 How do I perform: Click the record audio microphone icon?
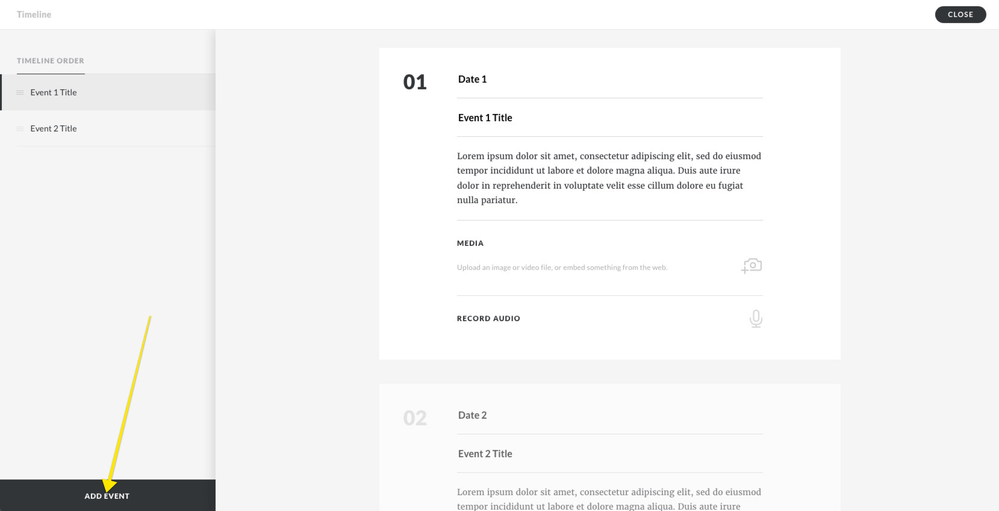[756, 319]
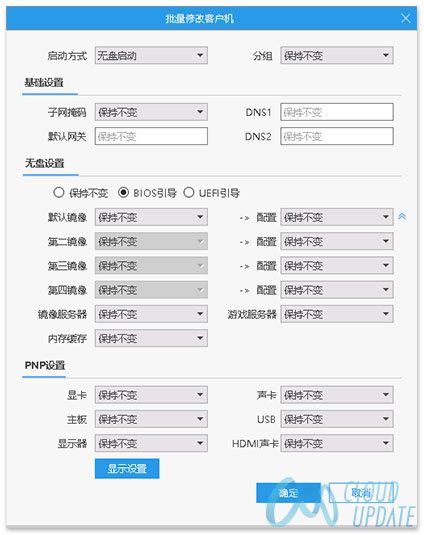Viewport: 424px width, 535px height.
Task: Confirm changes with 确定 button
Action: (288, 493)
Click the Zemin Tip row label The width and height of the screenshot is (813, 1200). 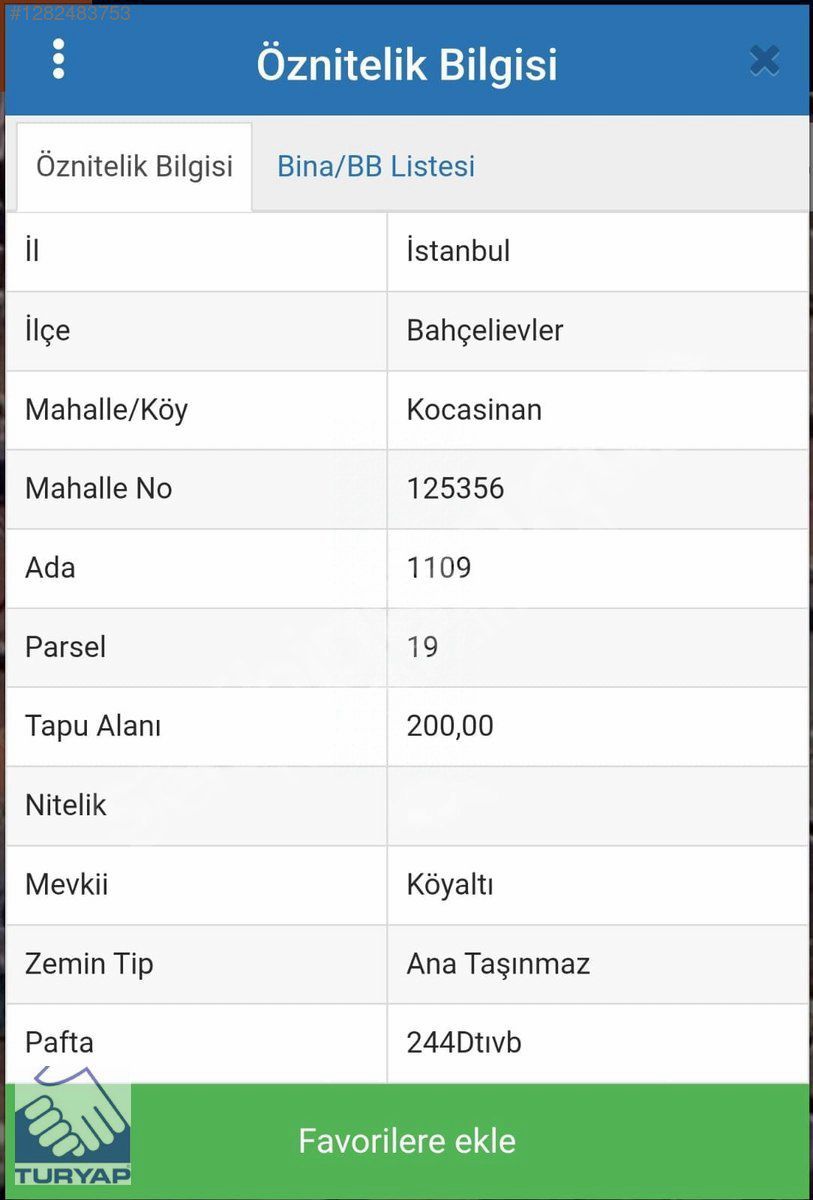click(x=89, y=964)
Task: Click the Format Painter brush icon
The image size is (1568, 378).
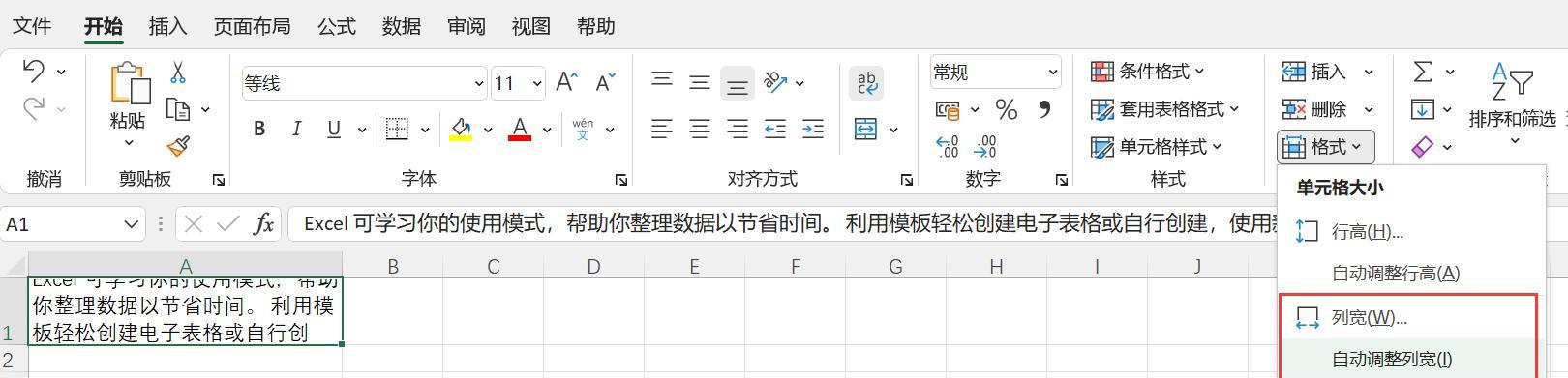Action: (178, 146)
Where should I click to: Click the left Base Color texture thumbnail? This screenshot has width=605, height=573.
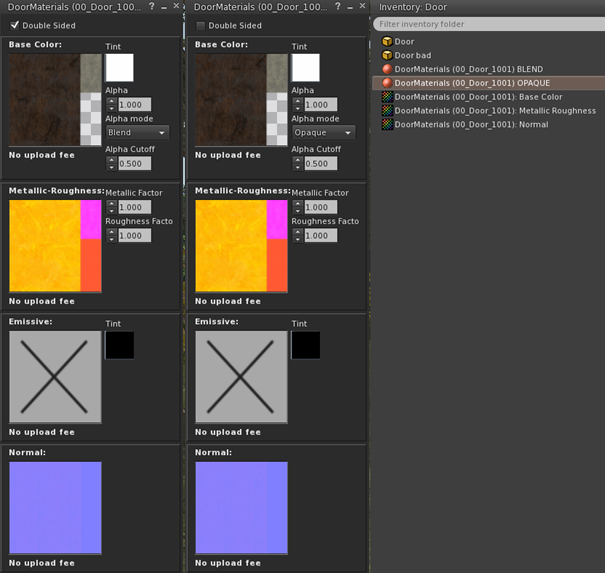[54, 100]

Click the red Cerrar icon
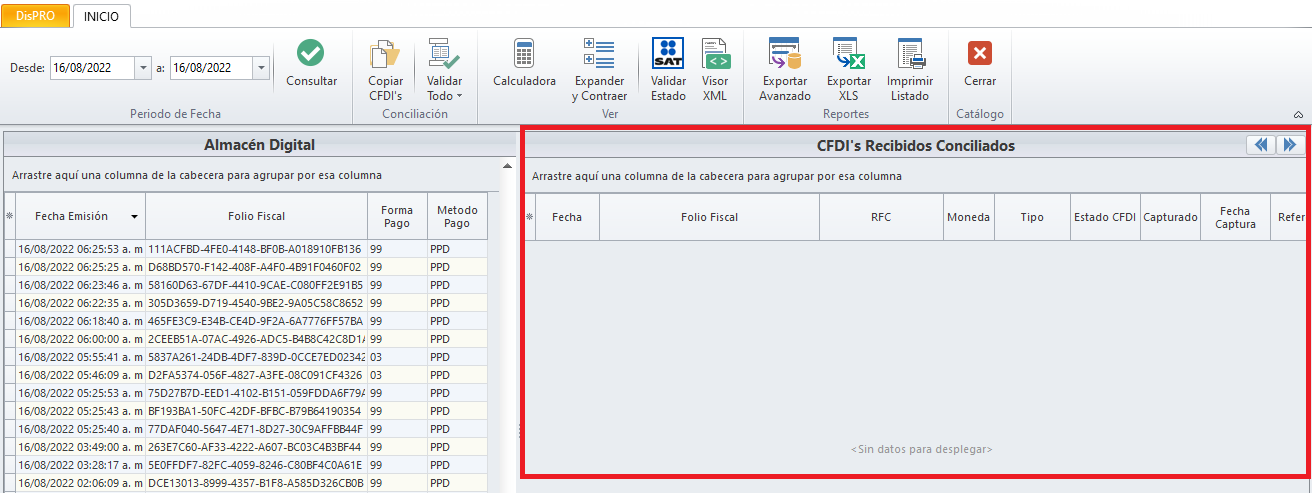[x=980, y=54]
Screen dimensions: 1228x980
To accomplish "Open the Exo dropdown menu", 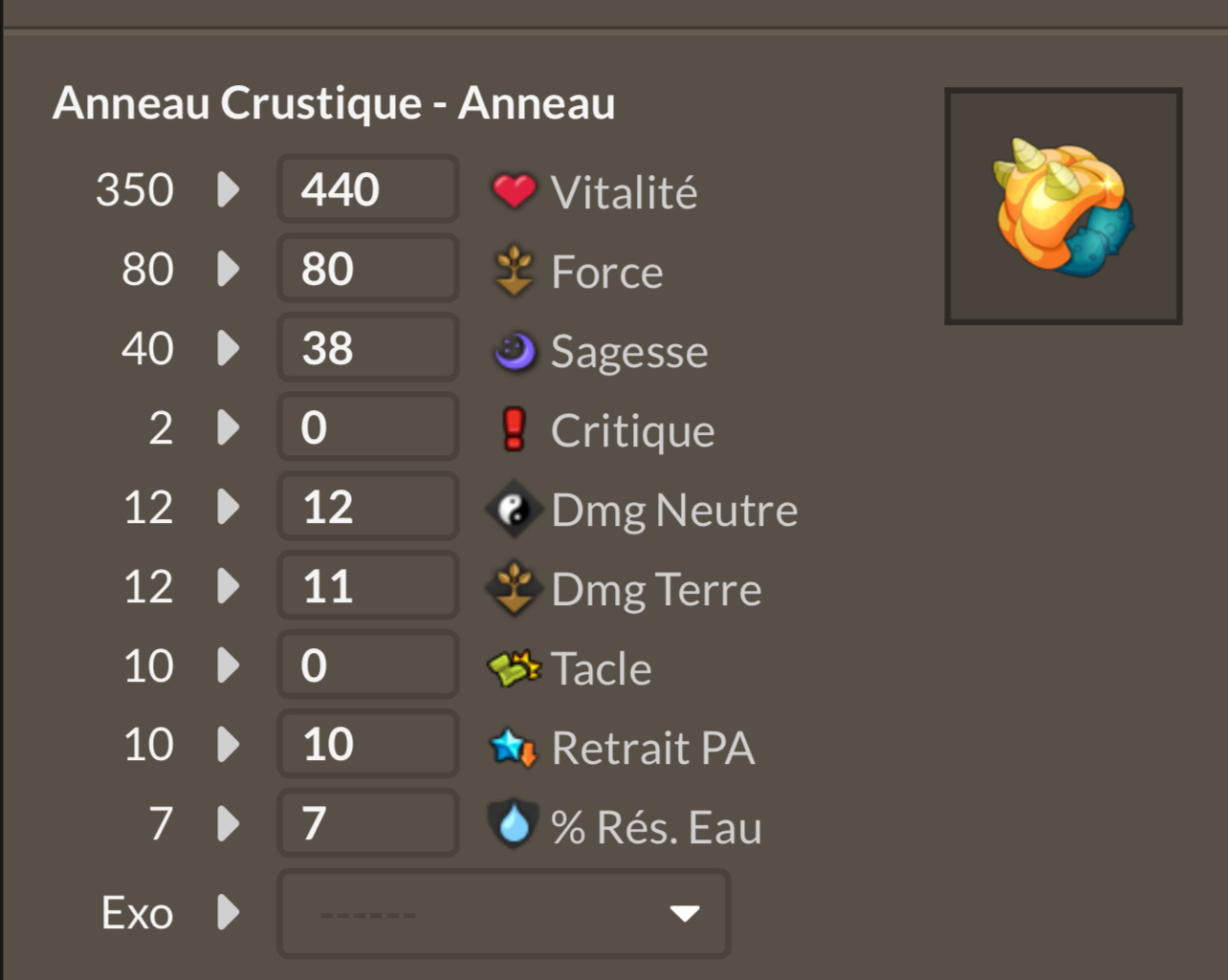I will (x=503, y=913).
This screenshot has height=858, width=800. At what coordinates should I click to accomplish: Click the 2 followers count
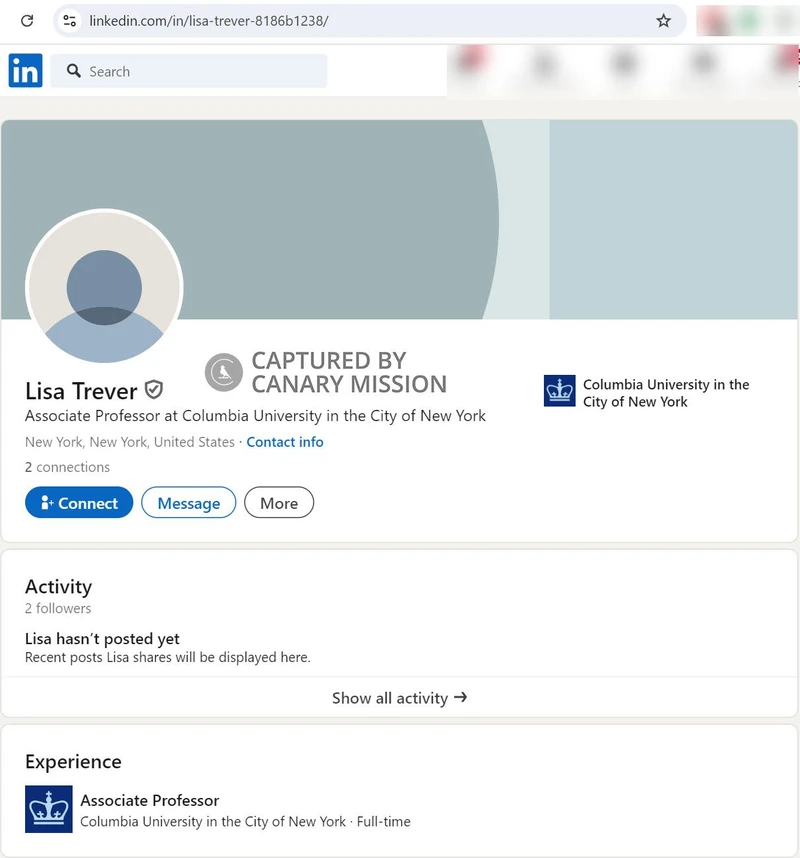[57, 608]
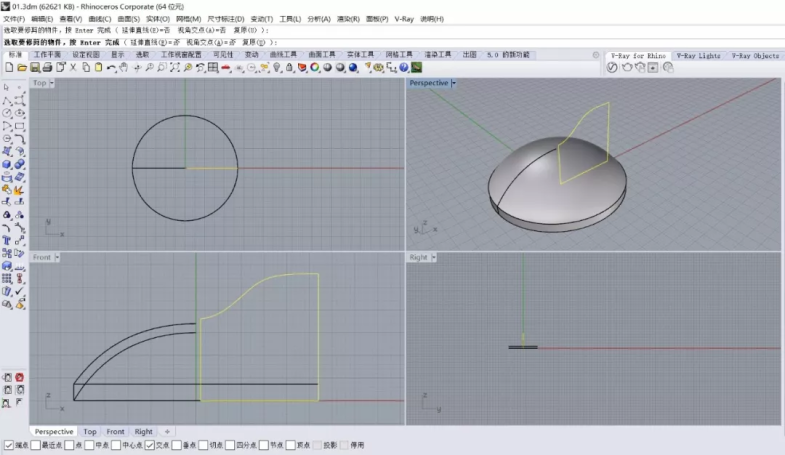
Task: Click the New file icon
Action: point(9,67)
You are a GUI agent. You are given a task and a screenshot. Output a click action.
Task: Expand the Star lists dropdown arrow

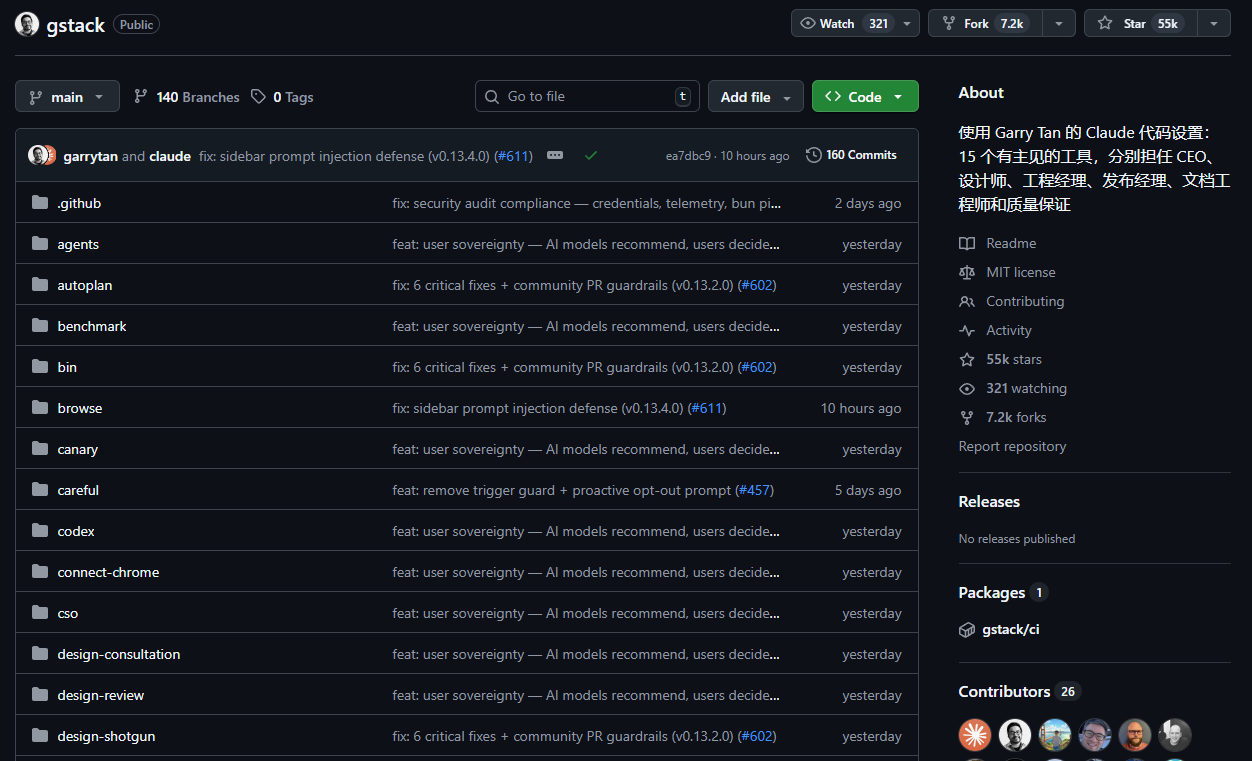(1213, 23)
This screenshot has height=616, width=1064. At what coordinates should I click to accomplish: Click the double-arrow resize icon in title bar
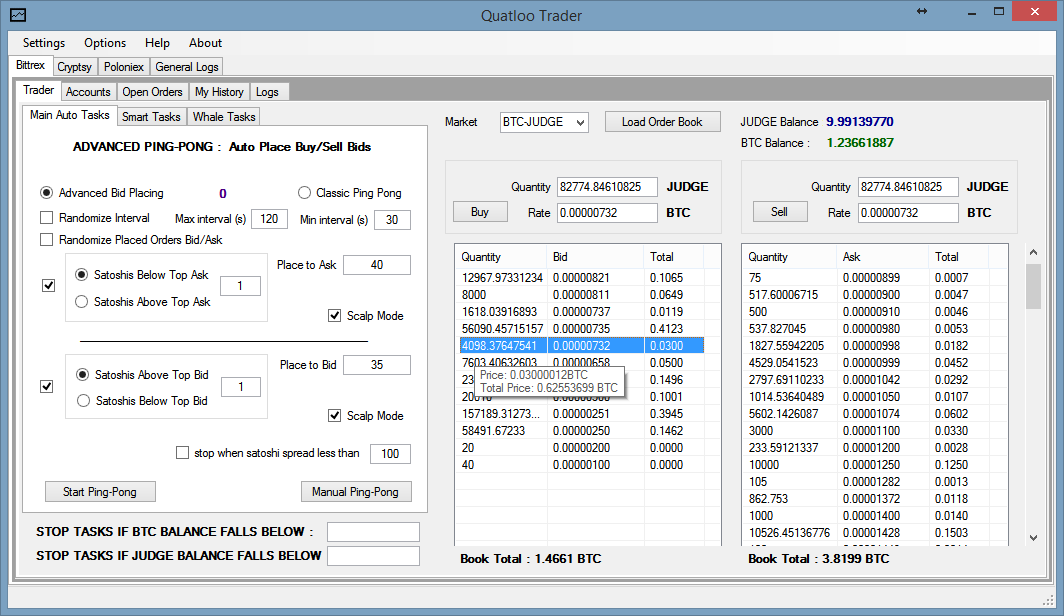point(921,11)
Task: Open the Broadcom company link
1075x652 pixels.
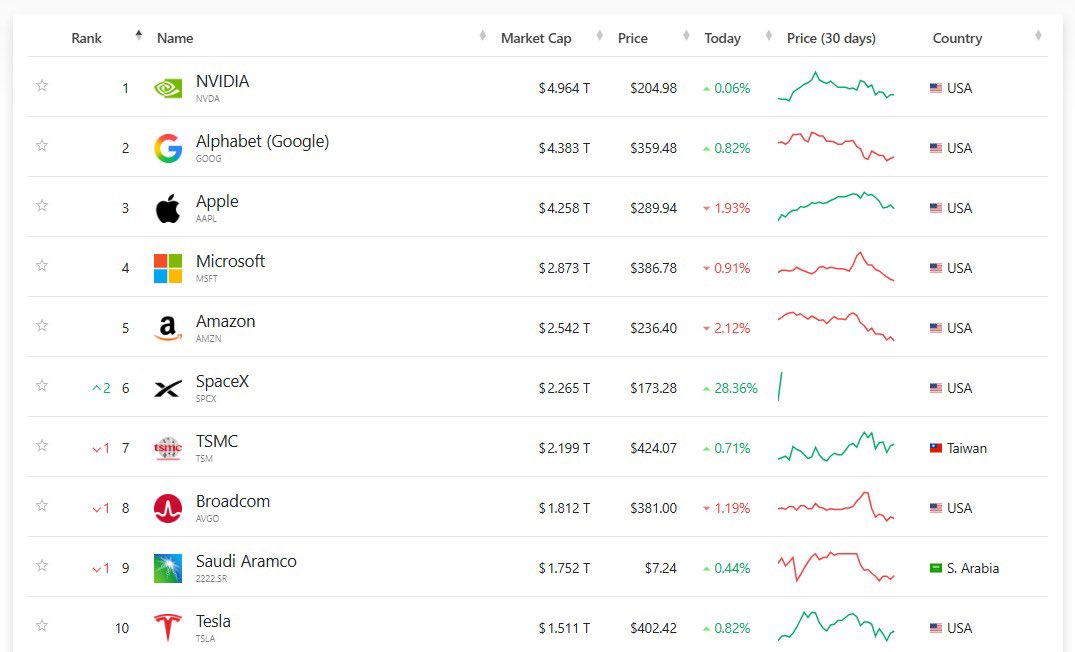Action: coord(232,501)
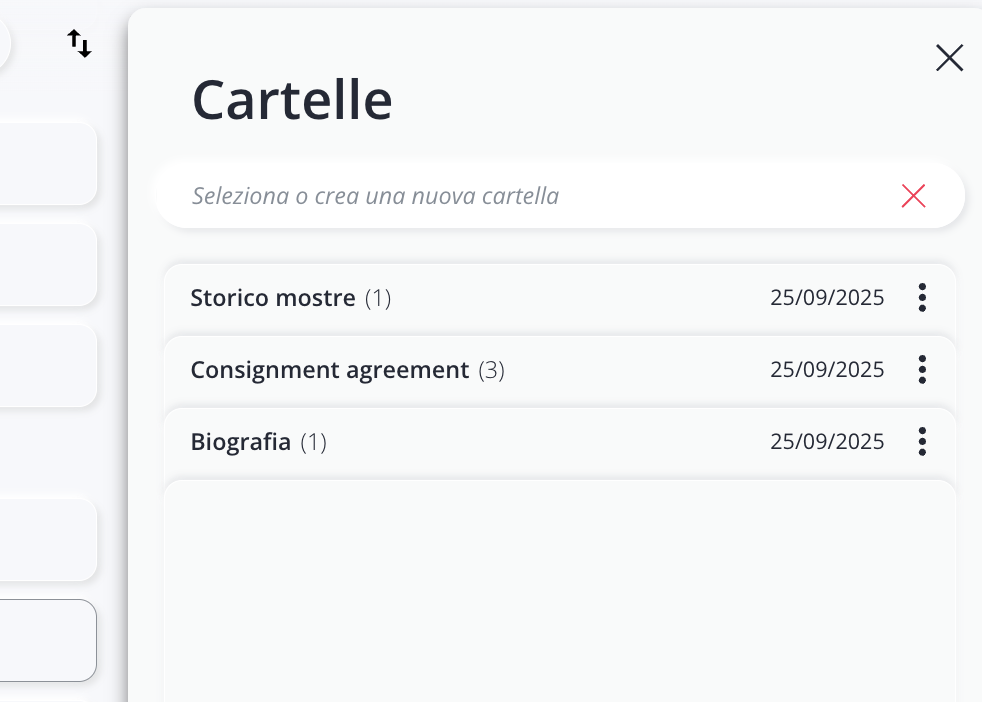
Task: Click the Cartelle heading
Action: [x=291, y=99]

########################################

**Aim**
In the data, change "title bar" to "window header" throughout the part that opens with the line containing "This screenshot has height=616, width=1064." and closes with the final line of the data, leaving everything else unchanged. Reproduce only that part, and omit the pictures.

**Final result**
This screenshot has height=616, width=1064. At what coordinates should I click to accomplish: Click the double-arrow resize icon in window header
point(921,11)
Task: Open the Broadcom company link
1075x652 pixels.
Action: coord(232,501)
Task: Click the Cartelle heading
Action: [x=291, y=99]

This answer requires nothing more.